Hükmedilecek para cezaları hukuki ve cezai kovuşturmalara ve kamu dâvasının açılmasına engel değildir.
Red istemi üzerine verilecek kararlar ve kanun yolu
Hâkimin reddinin kabulüne dair olan kararlar kesindir. Reddin kabul edilmemesi ile ilgili kararlar ile red isteminin esassız veya red sebebinin aksi sabit olduğuna dair kararlar aleyhine ancak hükümle birlikte temyiz yoluna başvurulabilir.

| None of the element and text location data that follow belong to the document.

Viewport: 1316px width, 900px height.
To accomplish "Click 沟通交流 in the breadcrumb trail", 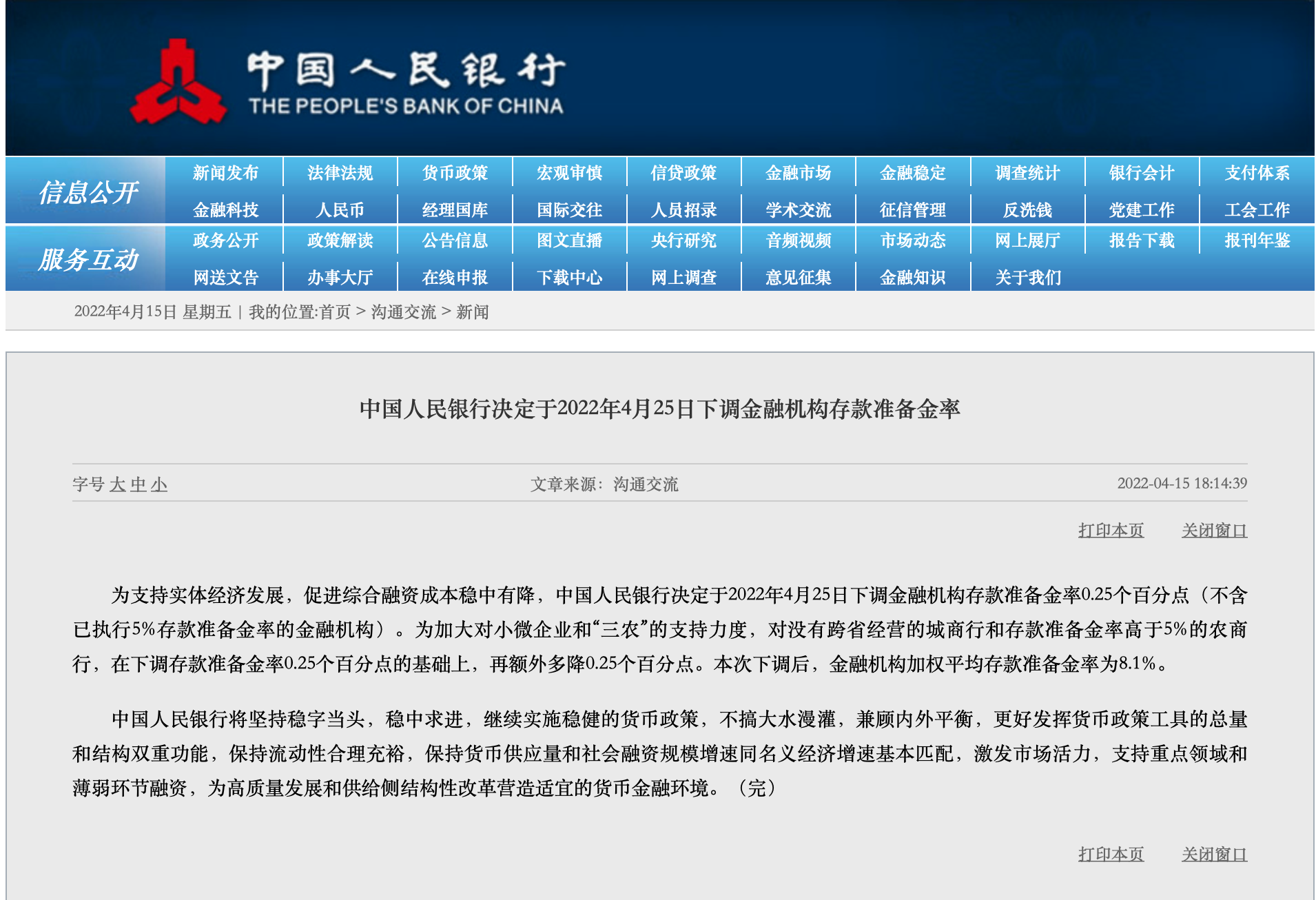I will click(x=403, y=312).
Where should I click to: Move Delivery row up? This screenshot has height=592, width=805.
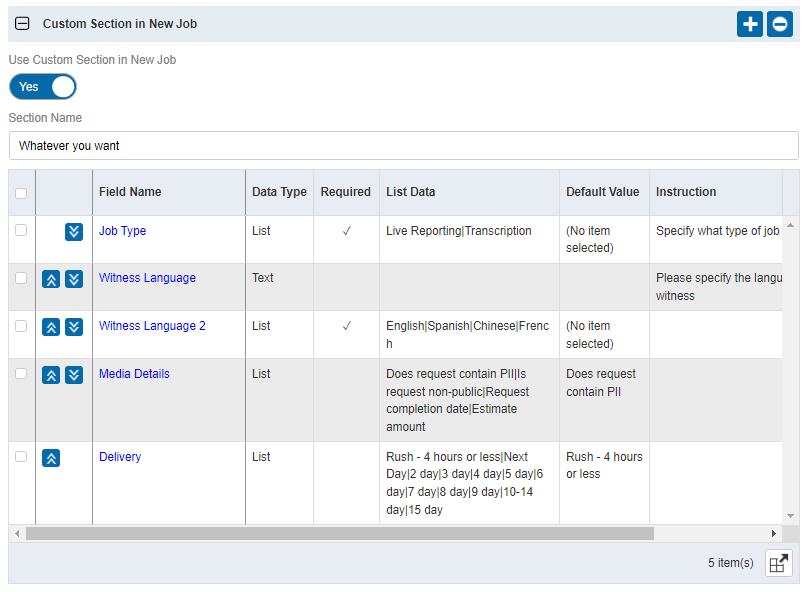(51, 458)
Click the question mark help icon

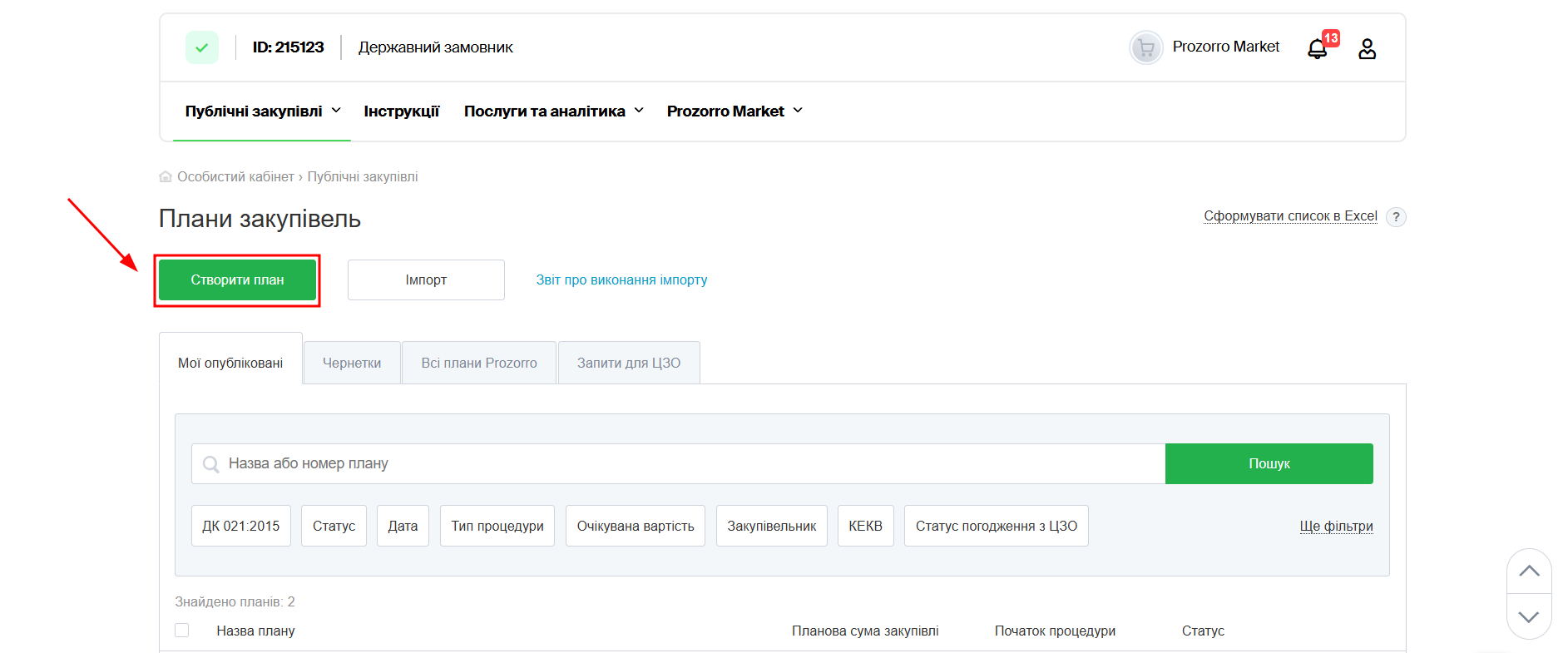point(1396,216)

Subay üye ve tutanak kâtiplerinin reddi
Bu bölümde yazılı hükümler askerî mahkemede bulunan subay üye ile tutanak kâtipleri hakkında da uygulanır.
Askeri savcıların reddi
Askerî savcılar reddedilemez. Ancak bu kanunun 37 ve 39 uncu maddelerinde yazılı sebeplerden biri bulunursa dâvadan çekilirler.
BEŞİNCİ BÖLÜM
Kararlar, tefhim ve tebliğ
Kararların nasıl verileceği
Duruşma esnasındaki kararlar, taraflar dinlendikten ve duruşma dışındaki kararlar askerî savcının yazılı veya sözlü mütalâası alındıktan sonra verilir.
Kararların tefhim ve tebliği
İlgili tarafın yüzüne karşı verilen kararlar kendilerine tefhim olunur. Bilhassa er ve erbaşlara anlıyacakları surette tefhim şarttır. İstem halinde kararın bir benzeri de verilir. Diğer kararlar tebliğ olunur.
Askerî savcıya verilmesi gereken kararlarla bunların yerine getirilmesi
Tebliğ veya yerine getirilecek kararlar askerî savcıya verilir.
Askerî savcı tebliğ ve yerine getirilme için gereken tedbirleri nezdinde askerî mahkeme kurulan kıta komutanı veya askerî kurum âmiri aracılığı ile ve ivedi hallerde doğrudan doğruya alır.
Askerî mahkemelerin iç işlemlerine veya yargılamanın inzibatına dair kararlar hakkında bu hüküm uygulanmaz.
Askerî Yargıtay’da tebliğ veya yerine getirilecek kararlar, Askerî Yargıtay Başsavcısına verilir. Başsavcı tebliğ veya yerine getirme için gerekli tedbirleri alır.
Gerekçe zorunluğu
Askerî mahkemelerce verilen her türlü kararlar gerekçeli olarak yazılır.
Tebliğ
Tebliğ, tebliği gereken evrakın onaylanmış bir benzerinin ilgiliye verilmesinden ibarettir. Onaylama askerî savcı veya askerî hâkim tarafından yapılır.
İlgili tutuk ise tebliğ edilen evrak istemi halinde kendisine okunup anlatılır.